▼

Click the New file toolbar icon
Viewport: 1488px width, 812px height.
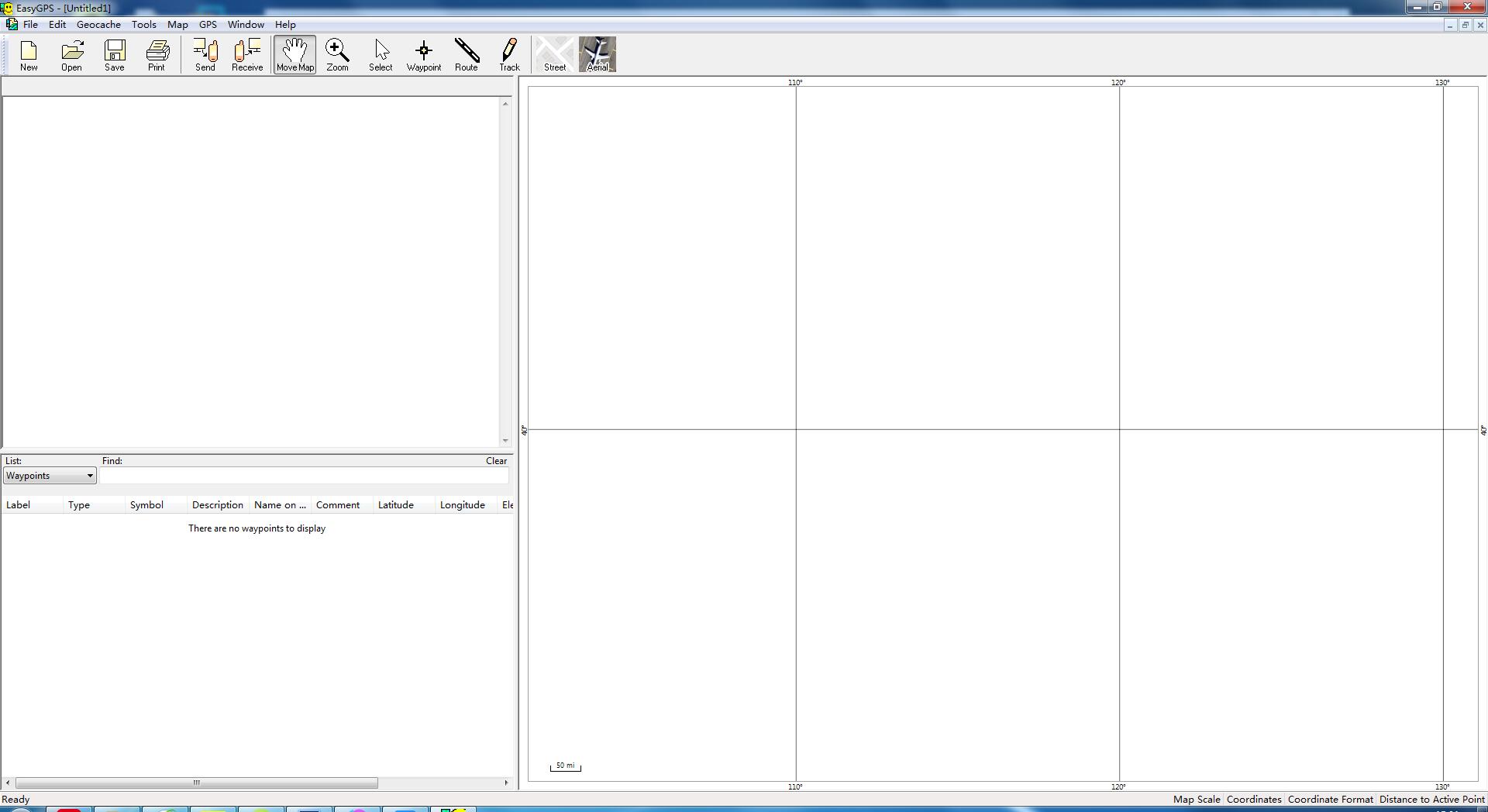pyautogui.click(x=29, y=54)
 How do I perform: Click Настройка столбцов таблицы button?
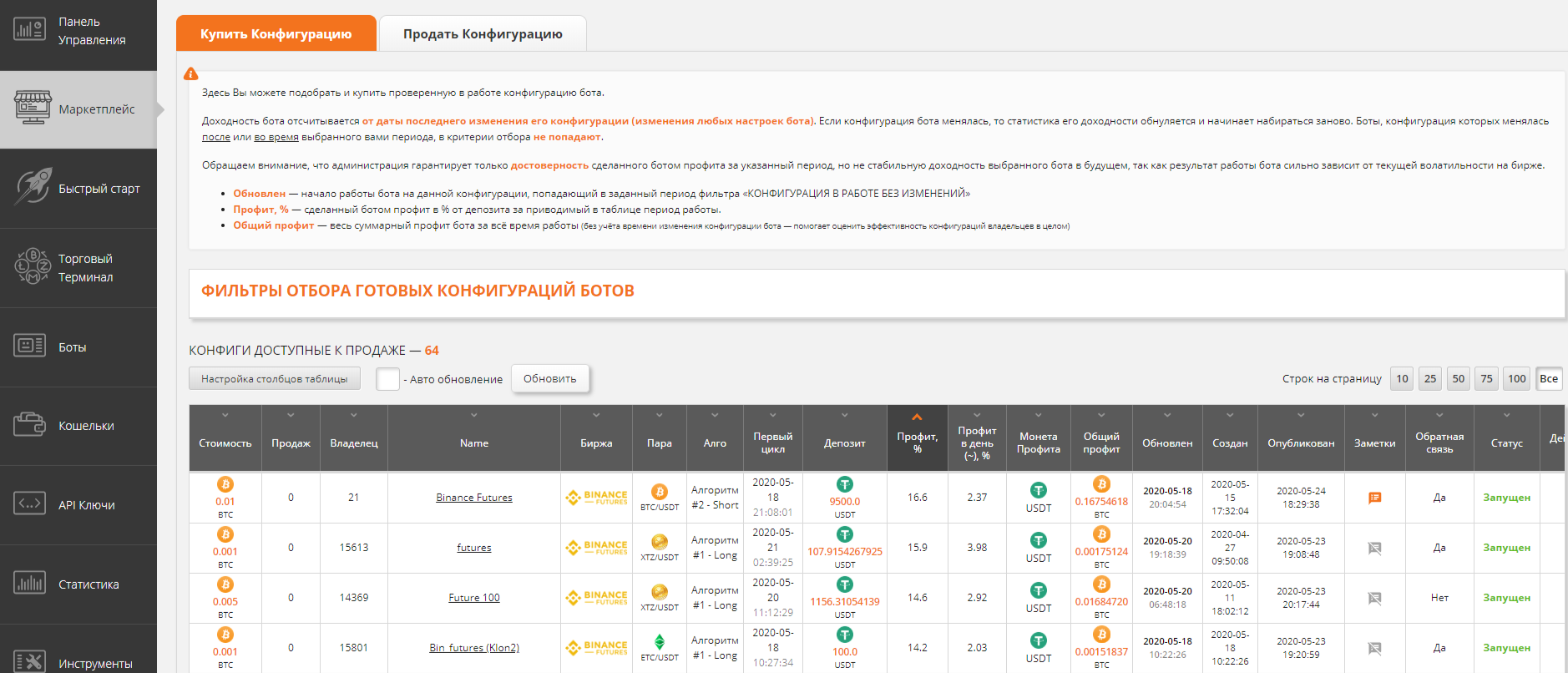(x=274, y=379)
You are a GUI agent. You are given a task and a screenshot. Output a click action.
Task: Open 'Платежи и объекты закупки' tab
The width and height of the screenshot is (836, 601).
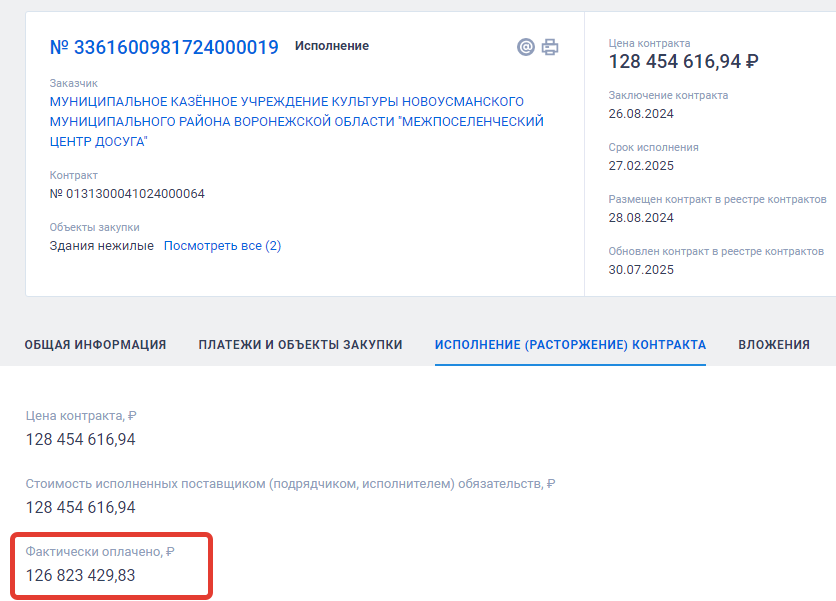click(300, 344)
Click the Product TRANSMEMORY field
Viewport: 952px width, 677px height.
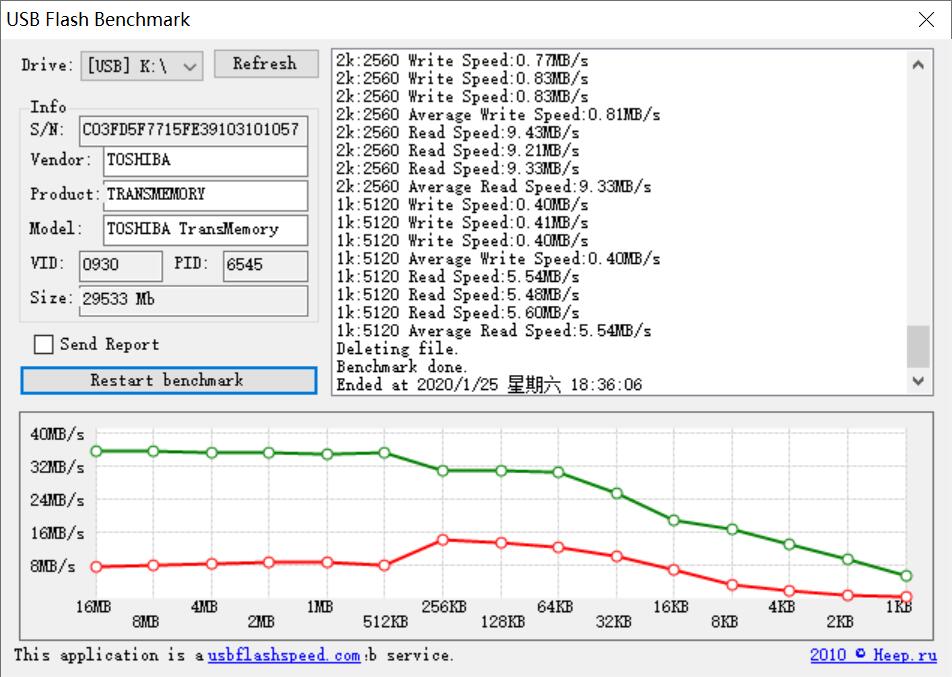click(205, 195)
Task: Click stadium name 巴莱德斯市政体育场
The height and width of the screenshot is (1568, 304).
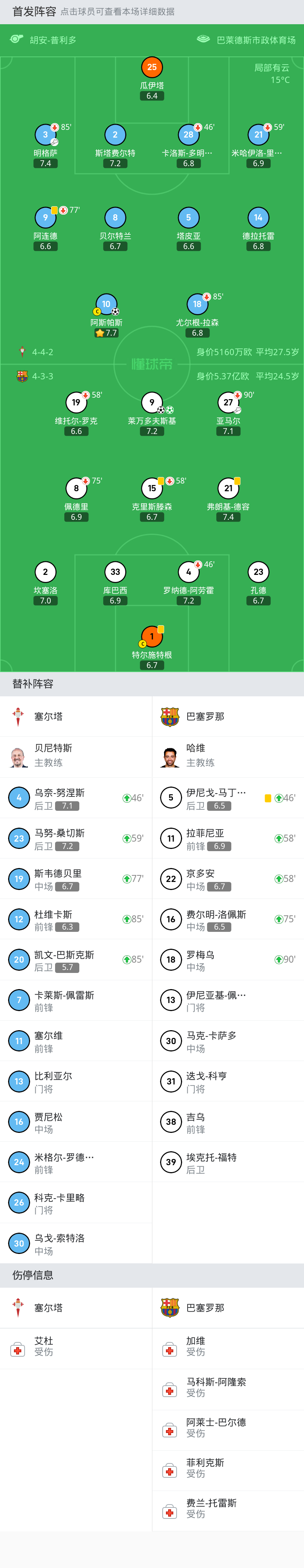Action: (256, 40)
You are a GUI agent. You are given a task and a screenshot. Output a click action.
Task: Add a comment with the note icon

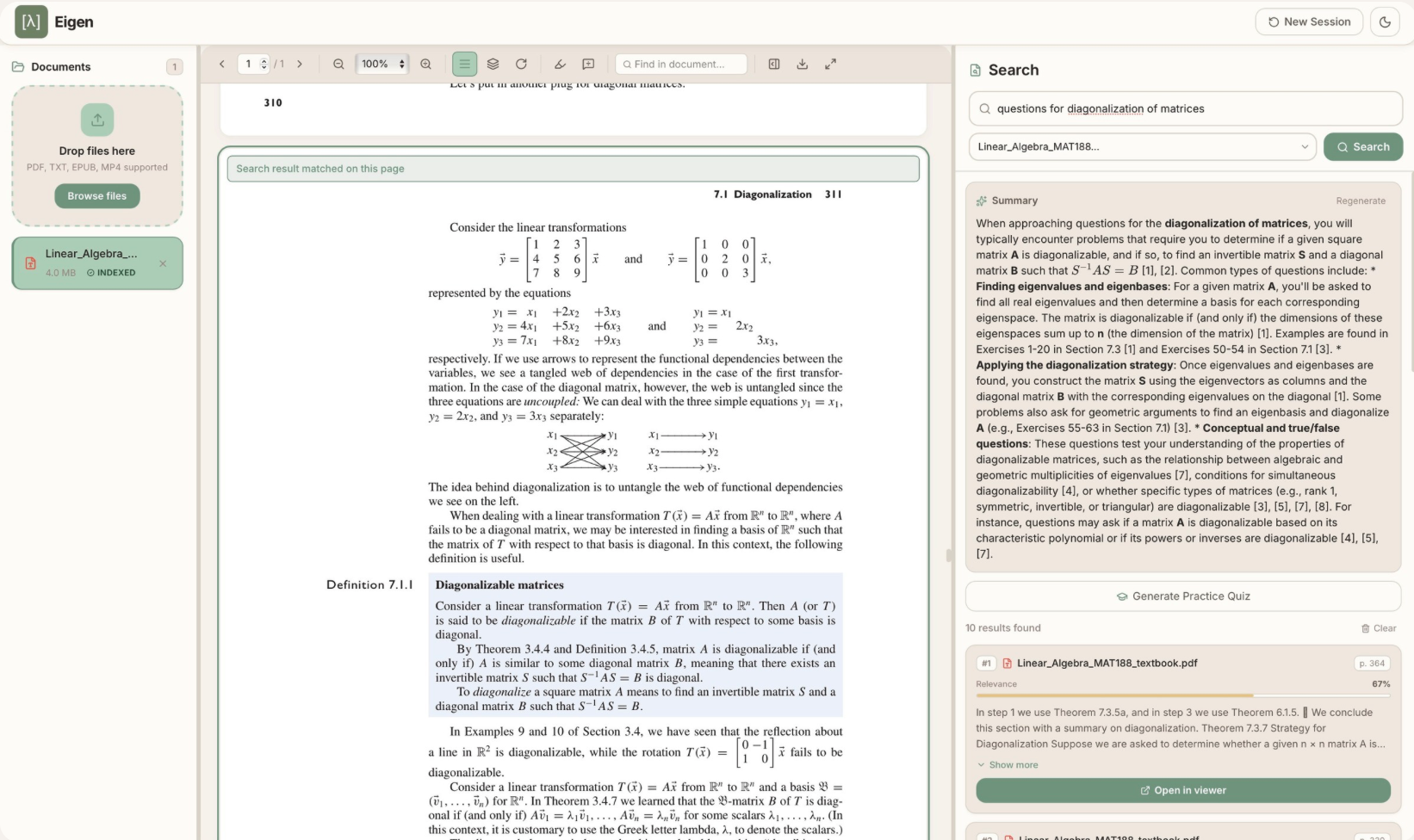coord(588,64)
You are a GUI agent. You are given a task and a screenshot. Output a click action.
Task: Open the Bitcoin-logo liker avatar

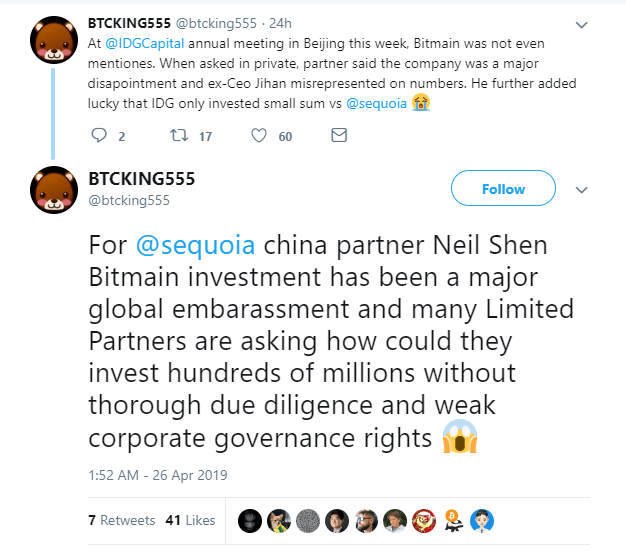coord(453,521)
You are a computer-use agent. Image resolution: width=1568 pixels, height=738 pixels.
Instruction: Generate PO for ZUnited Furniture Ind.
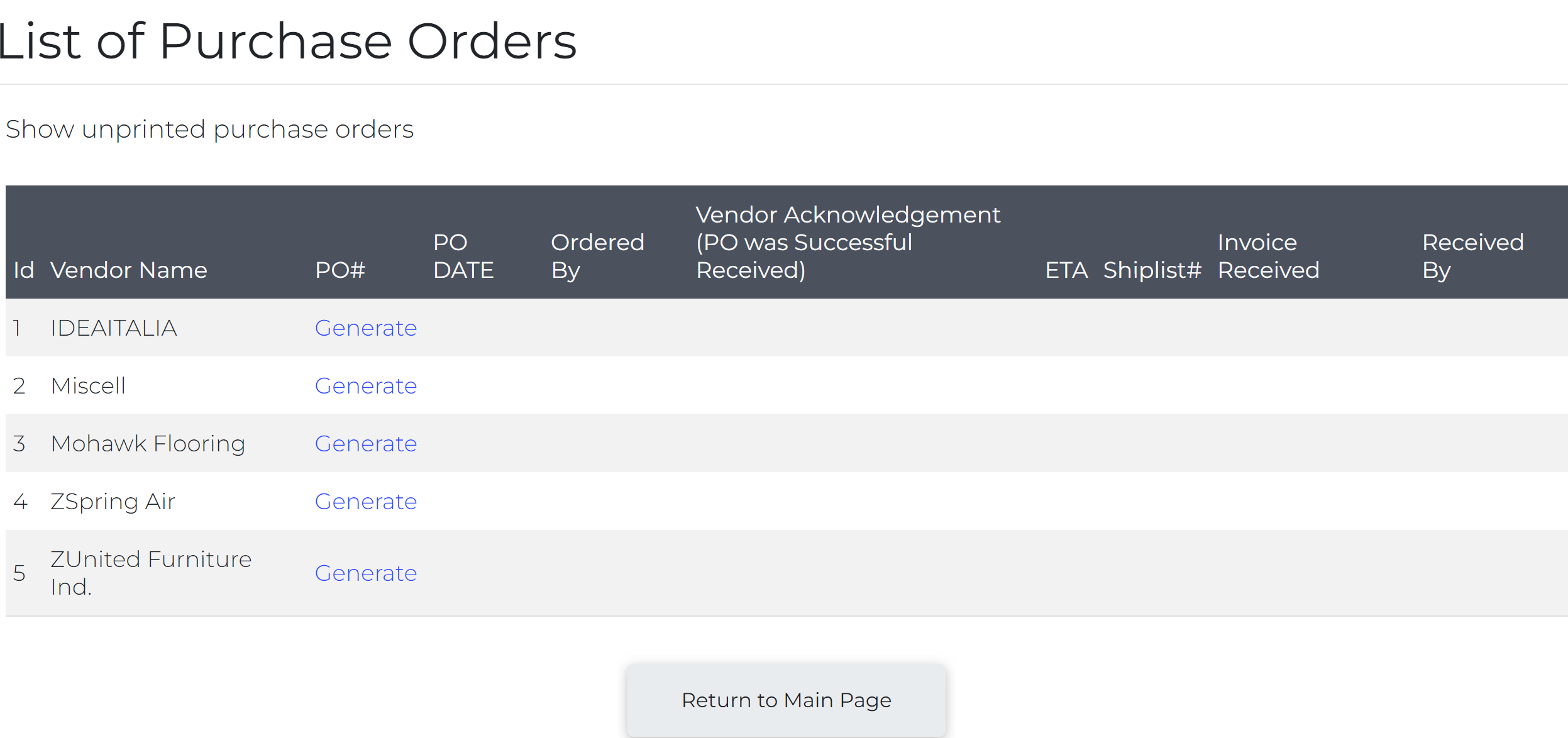(365, 573)
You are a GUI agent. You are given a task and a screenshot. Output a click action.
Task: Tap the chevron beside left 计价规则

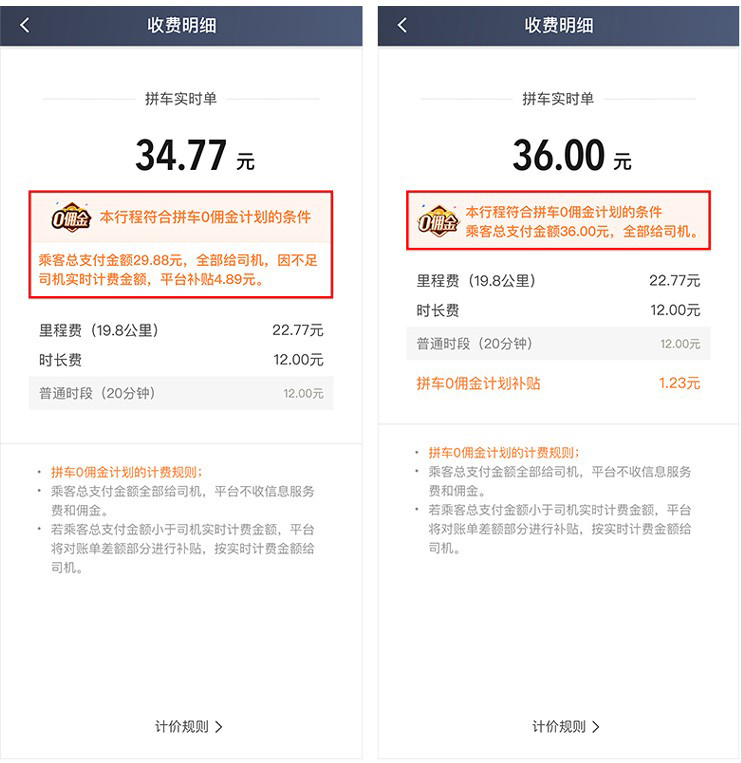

▲

__Your assignment__
Keep the pictures out of the copy and write out the data exactly as it stands.

__Task answer__
Click the New file toolbar icon
Viewport: 1488px width, 812px height.
pyautogui.click(x=29, y=54)
 How do I perform: Click Настройка столбцов таблицы button?
(x=274, y=379)
You are a GUI agent. You are given a task and a screenshot. Output a click action.
Task: Open 'Платежи и объекты закупки' tab
The width and height of the screenshot is (836, 601).
click(300, 344)
Click the Product TRANSMEMORY field
Viewport: 952px width, 677px height.
click(205, 195)
Task: Click stadium name 巴莱德斯市政体育场
The height and width of the screenshot is (1568, 304).
Action: (256, 40)
You are a GUI agent. You are given a task and a screenshot. Output a click action.
Task: Add a comment with the note icon

coord(588,64)
You are a GUI agent. You are given a task and a screenshot. Output a click action.
Task: Open the Bitcoin-logo liker avatar

coord(453,521)
You are a computer-use agent. Image resolution: width=1568 pixels, height=738 pixels.
Instruction: Generate PO for ZUnited Furniture Ind.
(365, 573)
You are a GUI agent. You are given a task and a screenshot. Output a click action.
Task: Tap the chevron beside left 计价规则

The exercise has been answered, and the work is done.